▶ Your goal
Leave the pictures out and transcribe every record exactly.
Input material section start
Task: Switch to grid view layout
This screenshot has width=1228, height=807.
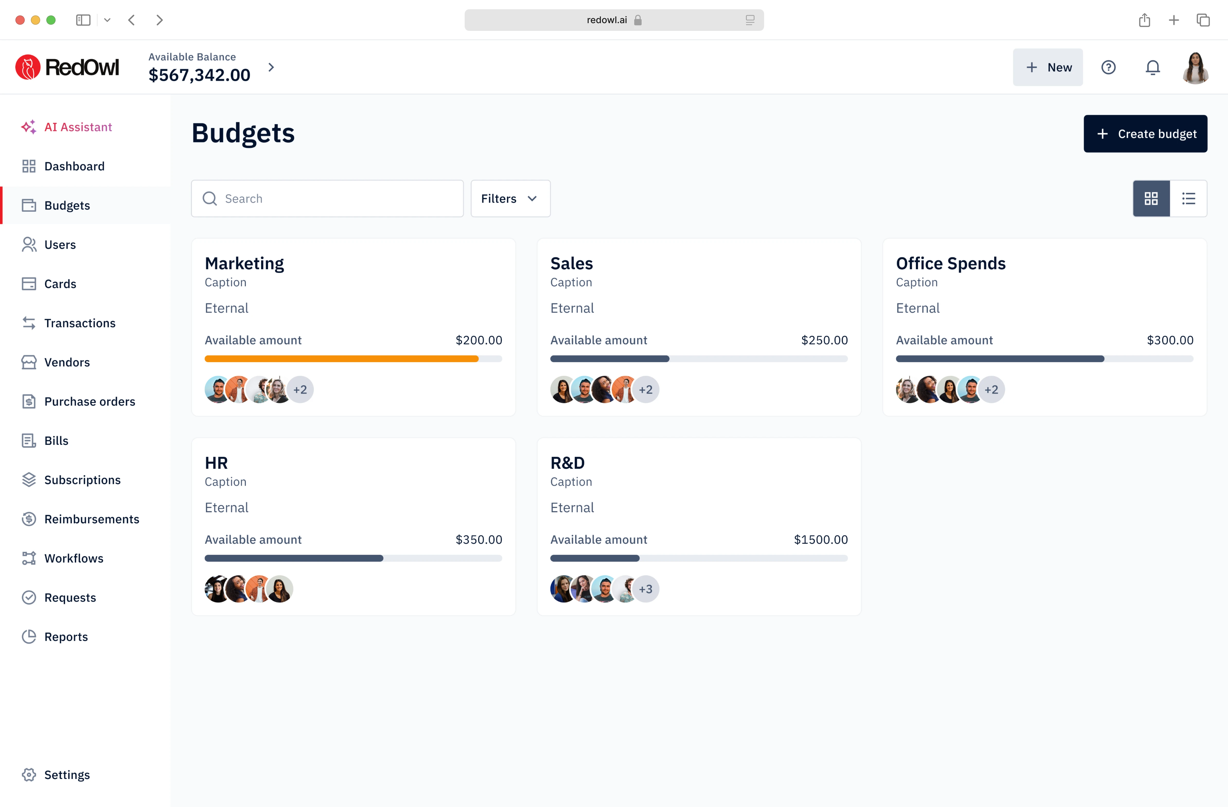Action: click(1151, 199)
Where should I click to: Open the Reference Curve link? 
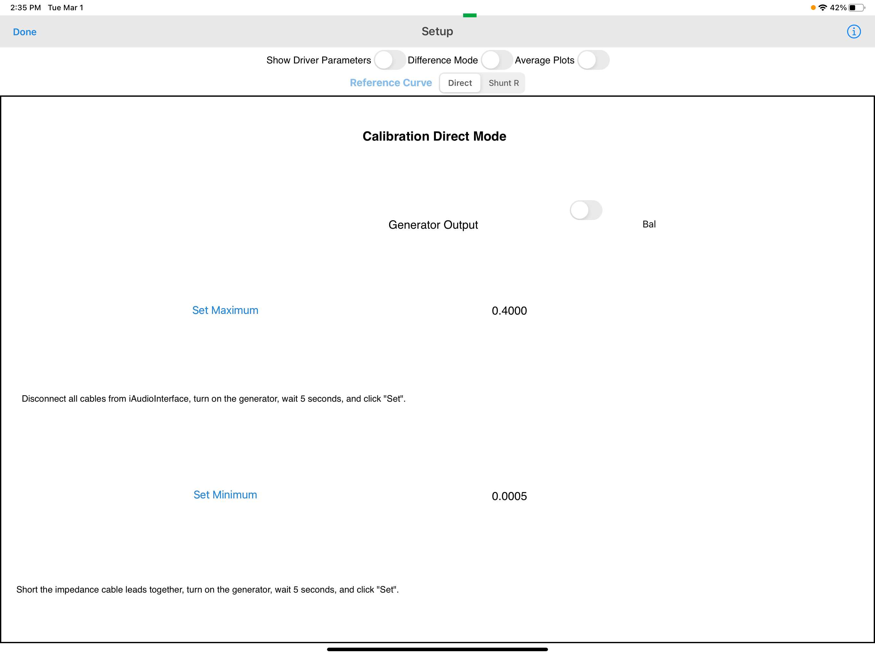[390, 83]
Input material section end
▶ Task response
Task: Switch to grid view layout
This screenshot has width=1228, height=807.
Action: click(1151, 199)
Where should I click to: Open the Reference Curve link? 
[390, 83]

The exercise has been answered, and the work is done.